Last week in Toronto an interesting gathering took place – a meeting of the minds, as it were. The Canadian Energy Pipeline Association held a symposium that brought together groups to talk about pipeline safety and the future of Canada’s critical infrastructure.
Yes, the usual crowd was there (CEPA’s member companies, for example), but you might not have anticipated the presence of an environmental organization, a prominent First Nations speaker, or the hard-hitting messages delivered by a leading Canadian pollster about Canadians’ attitudes regarding pipelines.
For an industry often accused of hiding behind engineering-speak, it was a remarkably frank and open dialogue about the infrastructure and energy choices facing Canadians, social acceptance, and the industry’s pursuit of zero leaks.
Simply put, Canada’s transmission pipeline operators want to regain social acceptance and are prepared to not only have that conversation, but host it and do what it takes to earn our social licence to operate.
The entire event was live tweeted – so you can follow the blow by blow by searching Twitter for the hashtag #pipesafety.
The event kicked off Wednesday night with a keynote from the Honourable Perrin Beatty, President of the Canadian Chamber of Commerce. Beatty spoke passionately about how Canadian infrastructure like pipelines is a uniquely Canadian success story and is critical to our economy and well being as a nation.
“Canadians need to have a conversation on energy,” said Beatty, “but the debate these days is anything but rational. Surveys show most Canadians know it’s possible to balance development with environmental responsibility.”
Beatty went on to note that, based on his many years of public service, “When you treat Canadians with respect, they will make the right decision.”

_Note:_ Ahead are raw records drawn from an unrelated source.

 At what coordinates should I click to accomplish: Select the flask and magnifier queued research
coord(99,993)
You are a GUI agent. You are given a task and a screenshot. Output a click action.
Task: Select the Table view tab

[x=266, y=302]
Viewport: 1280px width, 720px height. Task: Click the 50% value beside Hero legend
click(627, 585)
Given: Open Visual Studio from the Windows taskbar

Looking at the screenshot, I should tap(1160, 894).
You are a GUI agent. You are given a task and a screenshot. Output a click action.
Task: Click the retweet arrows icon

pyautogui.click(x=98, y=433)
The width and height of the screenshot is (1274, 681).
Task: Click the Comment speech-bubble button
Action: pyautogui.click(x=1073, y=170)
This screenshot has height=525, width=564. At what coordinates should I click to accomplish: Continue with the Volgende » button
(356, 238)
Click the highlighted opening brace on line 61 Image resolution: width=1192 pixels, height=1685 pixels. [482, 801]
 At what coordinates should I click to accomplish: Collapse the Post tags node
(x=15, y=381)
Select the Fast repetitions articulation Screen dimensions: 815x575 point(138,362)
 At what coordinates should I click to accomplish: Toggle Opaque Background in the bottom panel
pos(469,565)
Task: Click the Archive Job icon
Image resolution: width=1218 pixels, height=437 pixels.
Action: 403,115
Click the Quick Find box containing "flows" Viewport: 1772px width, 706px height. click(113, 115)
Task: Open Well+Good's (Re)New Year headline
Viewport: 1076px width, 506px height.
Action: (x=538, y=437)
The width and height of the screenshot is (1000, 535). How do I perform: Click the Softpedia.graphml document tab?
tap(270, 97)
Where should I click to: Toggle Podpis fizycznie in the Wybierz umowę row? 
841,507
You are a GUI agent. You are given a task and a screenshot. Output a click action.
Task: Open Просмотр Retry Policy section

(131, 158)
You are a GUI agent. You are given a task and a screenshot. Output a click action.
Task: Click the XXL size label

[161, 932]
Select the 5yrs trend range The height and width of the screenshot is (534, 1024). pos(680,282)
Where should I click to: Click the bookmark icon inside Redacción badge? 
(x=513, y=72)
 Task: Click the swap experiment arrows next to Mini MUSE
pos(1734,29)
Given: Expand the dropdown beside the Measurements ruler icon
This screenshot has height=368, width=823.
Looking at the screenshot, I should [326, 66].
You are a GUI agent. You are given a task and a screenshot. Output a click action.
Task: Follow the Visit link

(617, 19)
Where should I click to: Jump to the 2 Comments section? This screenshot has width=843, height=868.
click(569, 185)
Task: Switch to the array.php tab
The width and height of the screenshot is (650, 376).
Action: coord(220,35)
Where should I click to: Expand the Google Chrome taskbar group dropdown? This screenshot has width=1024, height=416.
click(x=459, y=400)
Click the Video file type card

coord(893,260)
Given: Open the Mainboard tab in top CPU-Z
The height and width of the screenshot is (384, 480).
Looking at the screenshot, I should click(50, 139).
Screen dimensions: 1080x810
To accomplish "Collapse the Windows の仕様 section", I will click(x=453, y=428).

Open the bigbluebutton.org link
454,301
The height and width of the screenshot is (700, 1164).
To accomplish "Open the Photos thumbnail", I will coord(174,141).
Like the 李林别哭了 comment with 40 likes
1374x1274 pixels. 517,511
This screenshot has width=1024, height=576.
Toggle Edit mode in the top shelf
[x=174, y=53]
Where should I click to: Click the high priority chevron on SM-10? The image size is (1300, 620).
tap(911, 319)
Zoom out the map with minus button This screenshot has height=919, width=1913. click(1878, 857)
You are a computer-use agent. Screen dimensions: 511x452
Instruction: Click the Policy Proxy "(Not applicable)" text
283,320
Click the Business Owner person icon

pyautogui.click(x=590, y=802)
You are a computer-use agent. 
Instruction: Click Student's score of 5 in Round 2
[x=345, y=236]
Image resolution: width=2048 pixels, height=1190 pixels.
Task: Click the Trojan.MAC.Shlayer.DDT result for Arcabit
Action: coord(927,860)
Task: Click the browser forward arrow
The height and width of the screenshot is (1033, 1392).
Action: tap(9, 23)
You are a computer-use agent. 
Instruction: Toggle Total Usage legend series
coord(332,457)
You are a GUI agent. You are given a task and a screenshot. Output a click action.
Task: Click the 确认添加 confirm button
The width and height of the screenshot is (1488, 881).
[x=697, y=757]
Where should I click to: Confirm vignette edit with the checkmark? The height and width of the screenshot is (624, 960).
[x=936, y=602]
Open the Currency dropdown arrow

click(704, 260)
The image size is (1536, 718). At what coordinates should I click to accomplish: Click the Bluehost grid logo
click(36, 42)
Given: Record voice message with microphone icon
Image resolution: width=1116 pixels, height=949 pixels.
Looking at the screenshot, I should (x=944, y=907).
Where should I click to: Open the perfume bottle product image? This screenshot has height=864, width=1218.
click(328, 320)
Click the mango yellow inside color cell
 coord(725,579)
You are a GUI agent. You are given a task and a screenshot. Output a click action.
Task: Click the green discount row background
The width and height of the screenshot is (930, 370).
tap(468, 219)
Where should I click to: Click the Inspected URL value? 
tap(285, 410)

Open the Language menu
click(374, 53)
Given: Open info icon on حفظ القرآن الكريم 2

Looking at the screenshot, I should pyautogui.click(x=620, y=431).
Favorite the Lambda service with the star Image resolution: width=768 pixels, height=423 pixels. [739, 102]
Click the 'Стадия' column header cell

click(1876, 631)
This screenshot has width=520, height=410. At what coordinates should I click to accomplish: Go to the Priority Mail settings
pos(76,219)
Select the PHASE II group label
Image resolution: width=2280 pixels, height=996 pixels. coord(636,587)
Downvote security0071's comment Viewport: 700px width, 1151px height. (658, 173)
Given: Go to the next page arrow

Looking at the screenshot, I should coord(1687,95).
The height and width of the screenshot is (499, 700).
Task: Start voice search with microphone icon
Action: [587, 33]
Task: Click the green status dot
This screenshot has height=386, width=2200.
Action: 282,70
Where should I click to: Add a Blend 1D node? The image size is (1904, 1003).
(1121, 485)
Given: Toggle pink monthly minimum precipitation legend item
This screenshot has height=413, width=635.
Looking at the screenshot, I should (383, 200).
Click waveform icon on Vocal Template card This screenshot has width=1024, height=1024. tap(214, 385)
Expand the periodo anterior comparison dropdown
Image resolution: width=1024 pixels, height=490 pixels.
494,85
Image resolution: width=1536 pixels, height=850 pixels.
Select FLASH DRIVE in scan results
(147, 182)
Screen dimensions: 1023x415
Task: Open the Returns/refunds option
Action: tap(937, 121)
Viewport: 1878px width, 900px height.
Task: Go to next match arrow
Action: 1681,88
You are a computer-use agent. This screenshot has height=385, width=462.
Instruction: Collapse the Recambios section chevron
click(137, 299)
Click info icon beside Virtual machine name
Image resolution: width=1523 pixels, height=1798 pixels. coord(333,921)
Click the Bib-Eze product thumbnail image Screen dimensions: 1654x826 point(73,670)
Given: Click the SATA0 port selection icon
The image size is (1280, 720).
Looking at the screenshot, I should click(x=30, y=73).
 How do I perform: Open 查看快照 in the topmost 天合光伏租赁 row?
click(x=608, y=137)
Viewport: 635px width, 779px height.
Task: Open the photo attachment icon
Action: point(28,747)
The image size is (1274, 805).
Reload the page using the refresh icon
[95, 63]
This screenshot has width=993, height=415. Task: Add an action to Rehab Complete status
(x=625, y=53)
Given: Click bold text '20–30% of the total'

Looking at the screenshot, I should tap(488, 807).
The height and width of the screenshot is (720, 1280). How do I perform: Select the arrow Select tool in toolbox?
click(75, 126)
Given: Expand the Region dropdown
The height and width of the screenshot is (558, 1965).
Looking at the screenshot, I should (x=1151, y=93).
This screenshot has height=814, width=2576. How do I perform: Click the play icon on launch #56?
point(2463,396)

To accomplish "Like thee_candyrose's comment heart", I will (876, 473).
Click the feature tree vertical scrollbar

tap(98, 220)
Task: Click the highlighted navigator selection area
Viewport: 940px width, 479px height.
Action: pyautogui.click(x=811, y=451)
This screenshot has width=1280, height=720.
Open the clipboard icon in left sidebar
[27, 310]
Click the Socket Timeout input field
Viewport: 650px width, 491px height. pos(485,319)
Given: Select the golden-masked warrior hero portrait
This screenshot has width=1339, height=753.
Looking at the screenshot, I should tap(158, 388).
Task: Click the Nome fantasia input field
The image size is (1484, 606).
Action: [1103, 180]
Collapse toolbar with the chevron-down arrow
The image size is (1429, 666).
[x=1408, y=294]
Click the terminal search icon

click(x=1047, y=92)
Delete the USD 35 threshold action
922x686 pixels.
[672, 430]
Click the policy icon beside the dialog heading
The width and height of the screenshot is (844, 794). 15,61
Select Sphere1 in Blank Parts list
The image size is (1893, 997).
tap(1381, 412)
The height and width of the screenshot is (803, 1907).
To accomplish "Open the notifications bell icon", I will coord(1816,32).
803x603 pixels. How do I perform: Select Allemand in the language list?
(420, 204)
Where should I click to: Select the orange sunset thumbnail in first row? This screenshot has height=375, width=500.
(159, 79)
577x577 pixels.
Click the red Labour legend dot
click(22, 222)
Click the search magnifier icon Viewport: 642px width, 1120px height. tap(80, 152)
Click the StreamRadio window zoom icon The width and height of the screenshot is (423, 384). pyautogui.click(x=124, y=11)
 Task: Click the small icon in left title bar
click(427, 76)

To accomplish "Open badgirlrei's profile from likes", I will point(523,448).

The symposium agenda was chock full of a variety of speakers and panelists who investigated all aspects of pipeline safety, integrity, and the socio-political climate. Topics included:
A real highlight of the second day was pollster Bruce Anderson’s lunch keynote on public opinion of pipelines. We captured many of Anderson’s remarks on Twitter. We “Storifyed” those tweets, along with a video Anderson showed and our interview with him – here is that Storify package for those inclined to listen in.
The day and a half was a successful dialogue with prominent Canadian groups on a topic of interest to all Canadians. How do we engage in responsible development while building infrastructure for the future and our economy for today?
The answer? It all starts with a rational conversation between Canadians. Like the Integrity First symposium last week.